» **THE TASK**
Rewrite every line of the rows below as a JSON list of strings, one string per line, and leave out the blank lines.

» **DATA FOR THIS EXERCISE**
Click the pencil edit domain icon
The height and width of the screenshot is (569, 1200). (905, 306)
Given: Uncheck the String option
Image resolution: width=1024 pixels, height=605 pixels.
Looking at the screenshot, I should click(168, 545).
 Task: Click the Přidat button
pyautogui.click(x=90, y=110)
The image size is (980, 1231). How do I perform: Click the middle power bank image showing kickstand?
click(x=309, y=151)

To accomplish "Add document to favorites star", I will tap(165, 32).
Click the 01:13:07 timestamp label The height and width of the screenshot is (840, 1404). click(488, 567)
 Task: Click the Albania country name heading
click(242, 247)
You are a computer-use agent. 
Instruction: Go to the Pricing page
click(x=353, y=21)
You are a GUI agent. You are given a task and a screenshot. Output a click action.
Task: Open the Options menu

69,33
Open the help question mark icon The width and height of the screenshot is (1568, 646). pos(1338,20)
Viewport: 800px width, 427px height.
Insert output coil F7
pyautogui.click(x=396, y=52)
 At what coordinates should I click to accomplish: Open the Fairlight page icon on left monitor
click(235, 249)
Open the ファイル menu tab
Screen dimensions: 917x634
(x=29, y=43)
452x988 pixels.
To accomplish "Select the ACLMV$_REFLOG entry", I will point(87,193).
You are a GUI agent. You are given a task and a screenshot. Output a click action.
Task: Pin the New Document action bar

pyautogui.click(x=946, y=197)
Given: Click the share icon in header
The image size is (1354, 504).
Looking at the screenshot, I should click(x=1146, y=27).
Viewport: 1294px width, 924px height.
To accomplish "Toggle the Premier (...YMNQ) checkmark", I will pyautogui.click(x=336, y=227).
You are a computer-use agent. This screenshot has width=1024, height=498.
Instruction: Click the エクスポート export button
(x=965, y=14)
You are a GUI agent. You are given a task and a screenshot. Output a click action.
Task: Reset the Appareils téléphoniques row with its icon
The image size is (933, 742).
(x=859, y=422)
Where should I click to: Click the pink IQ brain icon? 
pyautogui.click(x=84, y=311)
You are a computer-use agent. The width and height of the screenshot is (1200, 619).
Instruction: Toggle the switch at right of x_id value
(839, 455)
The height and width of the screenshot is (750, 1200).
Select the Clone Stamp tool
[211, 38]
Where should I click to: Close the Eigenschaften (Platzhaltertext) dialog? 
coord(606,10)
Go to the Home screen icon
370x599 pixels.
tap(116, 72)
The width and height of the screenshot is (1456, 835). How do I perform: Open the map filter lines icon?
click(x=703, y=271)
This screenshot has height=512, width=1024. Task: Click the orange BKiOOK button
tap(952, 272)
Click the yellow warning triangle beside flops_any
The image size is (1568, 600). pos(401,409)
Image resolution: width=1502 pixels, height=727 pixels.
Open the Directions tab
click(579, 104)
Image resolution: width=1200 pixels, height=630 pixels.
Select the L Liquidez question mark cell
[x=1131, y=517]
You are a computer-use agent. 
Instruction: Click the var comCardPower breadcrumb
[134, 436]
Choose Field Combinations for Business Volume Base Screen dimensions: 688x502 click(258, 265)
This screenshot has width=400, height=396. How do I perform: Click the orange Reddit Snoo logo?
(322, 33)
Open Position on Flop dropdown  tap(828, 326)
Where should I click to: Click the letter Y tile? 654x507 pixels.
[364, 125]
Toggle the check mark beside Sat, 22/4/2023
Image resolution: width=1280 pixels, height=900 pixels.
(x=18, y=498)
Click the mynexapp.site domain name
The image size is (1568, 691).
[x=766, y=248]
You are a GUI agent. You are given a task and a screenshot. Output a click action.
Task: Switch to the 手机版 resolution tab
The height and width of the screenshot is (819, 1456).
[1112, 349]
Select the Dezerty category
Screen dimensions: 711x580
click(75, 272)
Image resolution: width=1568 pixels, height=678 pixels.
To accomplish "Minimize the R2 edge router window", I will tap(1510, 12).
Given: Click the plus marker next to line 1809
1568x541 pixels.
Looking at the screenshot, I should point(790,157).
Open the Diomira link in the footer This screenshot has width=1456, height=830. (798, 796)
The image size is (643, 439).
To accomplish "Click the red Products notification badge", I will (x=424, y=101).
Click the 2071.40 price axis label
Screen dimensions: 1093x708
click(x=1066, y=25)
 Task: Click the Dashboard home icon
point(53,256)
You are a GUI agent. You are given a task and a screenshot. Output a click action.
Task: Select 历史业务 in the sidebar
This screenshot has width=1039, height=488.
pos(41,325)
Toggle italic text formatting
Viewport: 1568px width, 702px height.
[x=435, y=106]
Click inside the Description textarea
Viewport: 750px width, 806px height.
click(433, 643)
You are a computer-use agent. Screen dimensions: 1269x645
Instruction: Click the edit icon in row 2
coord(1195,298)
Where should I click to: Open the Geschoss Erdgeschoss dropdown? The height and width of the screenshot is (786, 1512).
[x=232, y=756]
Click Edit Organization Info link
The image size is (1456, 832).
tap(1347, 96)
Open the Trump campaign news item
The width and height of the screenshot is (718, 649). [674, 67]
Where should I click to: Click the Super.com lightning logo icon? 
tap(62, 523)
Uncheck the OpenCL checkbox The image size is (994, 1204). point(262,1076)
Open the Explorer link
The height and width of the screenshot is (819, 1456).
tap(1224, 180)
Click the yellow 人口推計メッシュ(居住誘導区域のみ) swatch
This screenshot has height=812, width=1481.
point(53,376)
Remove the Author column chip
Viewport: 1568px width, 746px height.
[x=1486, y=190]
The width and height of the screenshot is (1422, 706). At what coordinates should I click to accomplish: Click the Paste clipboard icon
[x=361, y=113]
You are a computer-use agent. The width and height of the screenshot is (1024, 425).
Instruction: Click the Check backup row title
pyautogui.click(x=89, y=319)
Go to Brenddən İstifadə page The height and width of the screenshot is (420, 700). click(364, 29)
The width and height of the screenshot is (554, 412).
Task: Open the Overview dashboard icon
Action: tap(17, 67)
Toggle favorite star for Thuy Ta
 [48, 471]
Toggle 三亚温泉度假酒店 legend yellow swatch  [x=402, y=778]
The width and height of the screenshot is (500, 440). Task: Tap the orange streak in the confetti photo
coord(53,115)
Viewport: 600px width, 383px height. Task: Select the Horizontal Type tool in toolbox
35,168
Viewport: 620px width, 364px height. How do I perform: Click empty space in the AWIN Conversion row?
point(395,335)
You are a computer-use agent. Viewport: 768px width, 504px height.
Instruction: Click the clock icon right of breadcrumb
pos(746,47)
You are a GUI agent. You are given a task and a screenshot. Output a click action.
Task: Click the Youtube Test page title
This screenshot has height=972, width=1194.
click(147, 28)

» **FINAL RESULT**
[
  "Click the pencil edit domain icon",
  "The height and width of the screenshot is (569, 1200). (905, 306)",
  "Given: Uncheck the String option",
  "Image resolution: width=1024 pixels, height=605 pixels.",
  "Looking at the screenshot, I should click(168, 545).",
  " Task: Click the Přidat button",
  "pyautogui.click(x=90, y=110)",
  "The image size is (980, 1231). How do I perform: Click the middle power bank image showing kickstand?",
  "click(x=309, y=151)",
  "To accomplish \"Add document to favorites star\", I will tap(165, 32).",
  "Click the 01:13:07 timestamp label The height and width of the screenshot is (840, 1404). click(488, 567)",
  " Task: Click the Albania country name heading",
  "click(242, 247)",
  "You are a computer-use agent. ",
  "Instruction: Go to the Pricing page",
  "click(x=353, y=21)",
  "You are a GUI agent. You are given a task and a screenshot. Output a click action.",
  "Task: Open the Options menu",
  "69,33",
  "Open the help question mark icon The width and height of the screenshot is (1568, 646). pos(1338,20)",
  "Viewport: 800px width, 427px height.",
  "Insert output coil F7",
  "pyautogui.click(x=396, y=52)",
  " At what coordinates should I click to accomplish: Open the Fairlight page icon on left monitor",
  "click(235, 249)",
  "Open the ファイル menu tab",
  "Screen dimensions: 917x634",
  "(x=29, y=43)",
  "452x988 pixels.",
  "To accomplish \"Select the ACLMV$_REFLOG entry\", I will point(87,193).",
  "You are a GUI agent. You are given a task and a screenshot. Output a click action.",
  "Task: Pin the New Document action bar",
  "pyautogui.click(x=946, y=197)",
  "Given: Click the share icon in header",
  "The image size is (1354, 504).",
  "Looking at the screenshot, I should click(x=1146, y=27).",
  "Viewport: 1294px width, 924px height.",
  "To accomplish \"Toggle the Premier (...YMNQ) checkmark\", I will pyautogui.click(x=336, y=227).",
  "You are a computer-use agent. This screenshot has width=1024, height=498.",
  "Instruction: Click the エクスポート export button",
  "(x=965, y=14)",
  "You are a GUI agent. You are given a task and a screenshot. Output a click action.",
  "Task: Reset the Appareils téléphoniques row with its icon",
  "The image size is (933, 742).",
  "(x=859, y=422)",
  "Where should I click to: Click the pink IQ brain icon? ",
  "pyautogui.click(x=84, y=311)",
  "You are a computer-use agent. The width and height of the screenshot is (1200, 619).",
  "Instruction: Toggle the switch at right of x_id value",
  "(839, 455)",
  "The height and width of the screenshot is (750, 1200).",
  "Select the Clone Stamp tool",
  "[211, 38]",
  "Where should I click to: Close the Eigenschaften (Platzhaltertext) dialog? ",
  "coord(606,10)",
  "Go to the Home screen icon",
  "370x599 pixels.",
  "tap(116, 72)",
  "The width and height of the screenshot is (1456, 835). How do I perform: Open the map filter lines icon?",
  "click(x=703, y=271)",
  "This screenshot has height=512, width=1024. Task: Click the orange BKiOOK button",
  "tap(952, 272)",
  "Click the yellow warning triangle beside flops_any",
  "The image size is (1568, 600). pos(401,409)",
  "Image resolution: width=1502 pixels, height=727 pixels.",
  "Open the Directions tab",
  "click(579, 104)",
  "Image resolution: width=1200 pixels, height=630 pixels.",
  "Select the L Liquidez question mark cell",
  "[x=1131, y=517]",
  "You are a computer-use agent. ",
  "Instruction: Click the var comCardPower breadcrumb",
  "[134, 436]",
  "Choose Field Combinations for Business Volume Base Screen dimensions: 688x502 click(258, 265)",
  "This screenshot has width=400, height=396. How do I perform: Click the orange Reddit Snoo logo?",
  "(322, 33)",
  "Open Position on Flop dropdown  tap(828, 326)",
  "Where should I click to: Click the letter Y tile? 654x507 pixels.",
  "[364, 125]",
  "Toggle the check mark beside Sat, 22/4/2023",
  "Image resolution: width=1280 pixels, height=900 pixels.",
  "(x=18, y=498)",
  "Click the mynexapp.site domain name",
  "The image size is (1568, 691).",
  "[x=766, y=248]",
  "You are a GUI agent. You are given a task and a screenshot. Output a click action.",
  "Task: Switch to the 手机版 resolution tab",
  "The height and width of the screenshot is (819, 1456).",
  "[1112, 349]",
  "Select the Dezerty category",
  "Screen dimensions: 711x580",
  "click(75, 272)",
  "Image resolution: width=1568 pixels, height=678 pixels.",
  "To accomplish \"Minimize the R2 edge router window\", I will tap(1510, 12).",
  "Given: Click the plus marker next to line 1809",
  "1568x541 pixels.",
  "Looking at the screenshot, I should point(790,157).",
  "Open the Diomira link in the footer This screenshot has width=1456, height=830. (798, 796)",
  "The image size is (643, 439).",
  "To accomplish \"Click the red Products notification badge\", I will (x=424, y=101).",
  "Click the 2071.40 price axis label",
  "Screen dimensions: 1093x708",
  "click(x=1066, y=25)",
  " Task: Click the Dashboard home icon",
  "point(53,256)",
  "You are a GUI agent. You are given a task and a screenshot. Output a click action.",
  "Task: Select 历史业务 in the sidebar",
  "This screenshot has width=1039, height=488.",
  "pos(41,325)",
  "Toggle italic text formatting",
  "Viewport: 1568px width, 702px height.",
  "[x=435, y=106]",
  "Click inside the Description textarea",
  "Viewport: 750px width, 806px height.",
  "click(433, 643)",
  "You are a computer-use agent. Screen dimensions: 1269x645",
  "Instruction: Click the edit icon in row 2",
  "coord(1195,298)",
  "Where should I click to: Open the Geschoss Erdgeschoss dropdown? The height and width of the screenshot is (786, 1512).",
  "[x=232, y=756]",
  "Click Edit Organization Info link",
  "The image size is (1456, 832).",
  "tap(1347, 96)",
  "Open the Trump campaign news item",
  "The width and height of the screenshot is (718, 649). [674, 67]",
  "Where should I click to: Click the Super.com lightning logo icon? ",
  "tap(62, 523)",
  "Uncheck the OpenCL checkbox The image size is (994, 1204). point(262,1076)",
  "Open the Explorer link",
  "The height and width of the screenshot is (819, 1456).",
  "tap(1224, 180)",
  "Click the yellow 人口推計メッシュ(居住誘導区域のみ) swatch",
  "This screenshot has height=812, width=1481.",
  "point(53,376)",
  "Remove the Author column chip",
  "Viewport: 1568px width, 746px height.",
  "[x=1486, y=190]",
  "The width and height of the screenshot is (1422, 706). At what coordinates should I click to accomplish: Click the Paste clipboard icon",
  "[x=361, y=113]",
  "You are a computer-use agent. The width and height of the screenshot is (1024, 425).",
  "Instruction: Click the Check backup row title",
  "pyautogui.click(x=89, y=319)",
  "Go to Brenddən İstifadə page The height and width of the screenshot is (420, 700). click(364, 29)",
  "The width and height of the screenshot is (554, 412).",
  "Task: Open the Overview dashboard icon",
  "Action: tap(17, 67)",
  "Toggle favorite star for Thuy Ta",
  " [48, 471]",
  "Toggle 三亚温泉度假酒店 legend yellow swatch  [x=402, y=778]",
  "The width and height of the screenshot is (500, 440). Task: Tap the orange streak in the confetti photo",
  "coord(53,115)",
  "Viewport: 600px width, 383px height. Task: Select the Horizontal Type tool in toolbox",
  "35,168",
  "Viewport: 620px width, 364px height. How do I perform: Click empty space in the AWIN Conversion row?",
  "point(395,335)",
  "You are a computer-use agent. Viewport: 768px width, 504px height.",
  "Instruction: Click the clock icon right of breadcrumb",
  "pos(746,47)",
  "You are a GUI agent. You are given a task and a screenshot. Output a click action.",
  "Task: Click the Youtube Test page title",
  "This screenshot has height=972, width=1194.",
  "click(147, 28)"
]